É, meu caro, há mulheres que a gente conhece na infância para dar a primeira cantada lá pelos 17 anos, e olhe lá. Outras a gente canta desde o primeiro dia na faculdade, com persistência, e nada, nada, nada. Outras nem temos coragem de cantar, sobretudo se somos aqueles desalmados que não dispõem de uma excepcional diagramação física e facial.
Mas a cantada é necessária, não aquela merdinha objetiva, óbvia, ululante, neoliberal – perdoe-me por me traíres, Xico Sá. Falo do flerte, do desejo, do tesão, da lascívia, do beijo que faz o poeta pôr no papel versos dilacerantes, dilacerantes e outros dos melhores adjetivos que me fugiu da ponta dos dedos.
A cantada de resultado, aquela que se usa na boêmia aos borbotões, é uma chatice, insuportável, obviamente que se eu fosse uma mulher daria um sonoro plllaaafffttttt na cara do infeliz! Porque cantar apenas para uma noite de sexo qualquer energúmeno é capaz, mas cantar a rainha dos teus pensamentos, das tuas crônicas – eita cronista veio de Deus apaixonado -, é cantar todos e nenhuma ao mesmo tempo.
Explico: a arte de cantar a mesma mulher é uma arte para poucos, é como contemplar o expressionismo de Van Gogh e o naturalismo de Gustave Goubert, especialmente nestes tempos em que a arte virou refém da “tradicional família brasileira”.

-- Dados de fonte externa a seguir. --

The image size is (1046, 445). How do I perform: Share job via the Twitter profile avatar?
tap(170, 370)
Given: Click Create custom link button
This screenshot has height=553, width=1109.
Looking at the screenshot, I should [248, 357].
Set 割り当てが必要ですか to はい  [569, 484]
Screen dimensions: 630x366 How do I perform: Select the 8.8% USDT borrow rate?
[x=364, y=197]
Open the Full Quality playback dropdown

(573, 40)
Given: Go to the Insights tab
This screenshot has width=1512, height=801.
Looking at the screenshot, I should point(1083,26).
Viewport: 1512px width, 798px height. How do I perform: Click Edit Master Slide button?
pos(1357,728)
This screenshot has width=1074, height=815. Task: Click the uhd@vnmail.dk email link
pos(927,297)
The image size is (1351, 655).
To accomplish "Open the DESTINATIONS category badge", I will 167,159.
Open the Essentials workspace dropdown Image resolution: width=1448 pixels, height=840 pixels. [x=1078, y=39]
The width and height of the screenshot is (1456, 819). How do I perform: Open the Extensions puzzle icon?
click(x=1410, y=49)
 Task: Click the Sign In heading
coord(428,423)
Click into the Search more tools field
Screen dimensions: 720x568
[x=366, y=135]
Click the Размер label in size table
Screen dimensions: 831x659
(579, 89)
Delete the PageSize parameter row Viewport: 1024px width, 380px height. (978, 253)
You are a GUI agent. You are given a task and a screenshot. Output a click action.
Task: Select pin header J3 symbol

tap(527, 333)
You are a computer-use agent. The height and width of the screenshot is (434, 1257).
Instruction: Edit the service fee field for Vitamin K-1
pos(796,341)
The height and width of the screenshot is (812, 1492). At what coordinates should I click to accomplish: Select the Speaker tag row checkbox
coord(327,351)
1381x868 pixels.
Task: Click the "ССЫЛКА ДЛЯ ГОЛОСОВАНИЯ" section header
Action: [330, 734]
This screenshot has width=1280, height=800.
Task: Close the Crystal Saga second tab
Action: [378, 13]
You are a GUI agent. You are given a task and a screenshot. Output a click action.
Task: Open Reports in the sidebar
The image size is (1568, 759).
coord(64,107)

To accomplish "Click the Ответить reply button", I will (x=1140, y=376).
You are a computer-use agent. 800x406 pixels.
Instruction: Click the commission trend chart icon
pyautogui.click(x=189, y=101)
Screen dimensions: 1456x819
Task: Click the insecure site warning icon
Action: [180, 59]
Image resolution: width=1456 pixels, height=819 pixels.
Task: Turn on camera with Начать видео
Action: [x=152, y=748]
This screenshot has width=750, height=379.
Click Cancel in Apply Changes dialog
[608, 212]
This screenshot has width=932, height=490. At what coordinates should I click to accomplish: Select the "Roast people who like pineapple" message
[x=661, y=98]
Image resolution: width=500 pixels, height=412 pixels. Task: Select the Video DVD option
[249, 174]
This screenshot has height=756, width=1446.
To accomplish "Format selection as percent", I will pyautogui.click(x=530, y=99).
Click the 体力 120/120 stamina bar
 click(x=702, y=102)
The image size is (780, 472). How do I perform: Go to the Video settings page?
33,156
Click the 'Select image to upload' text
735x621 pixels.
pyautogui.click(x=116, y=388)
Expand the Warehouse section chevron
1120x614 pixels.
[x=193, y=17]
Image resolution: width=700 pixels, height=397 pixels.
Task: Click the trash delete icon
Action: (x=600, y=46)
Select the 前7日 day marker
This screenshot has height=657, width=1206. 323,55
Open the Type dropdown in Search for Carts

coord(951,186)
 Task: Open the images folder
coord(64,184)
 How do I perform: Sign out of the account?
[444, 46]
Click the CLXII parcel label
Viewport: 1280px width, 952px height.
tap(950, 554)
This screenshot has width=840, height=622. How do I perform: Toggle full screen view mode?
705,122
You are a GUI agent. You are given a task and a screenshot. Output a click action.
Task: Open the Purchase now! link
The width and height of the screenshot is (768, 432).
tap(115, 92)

Ah, digamos, você cantou a Mara Ribeiro naqueles tempos de Intolerância, não rolou simplesmente nada entre vocês dois, apenas algumas conversas amistosas – o que aliás faz um tremendo bem à alma -, mas você seguiu cantando-a e, agora, ela resolve compensá-lo! Vai ser lindo, maravilhoso, não acha? Na tela da tua cachola passará momentos em que você não podia fazer nada a não ser mandar mensagens depois de algumas doses de uísque vagabundo. Haja tesão.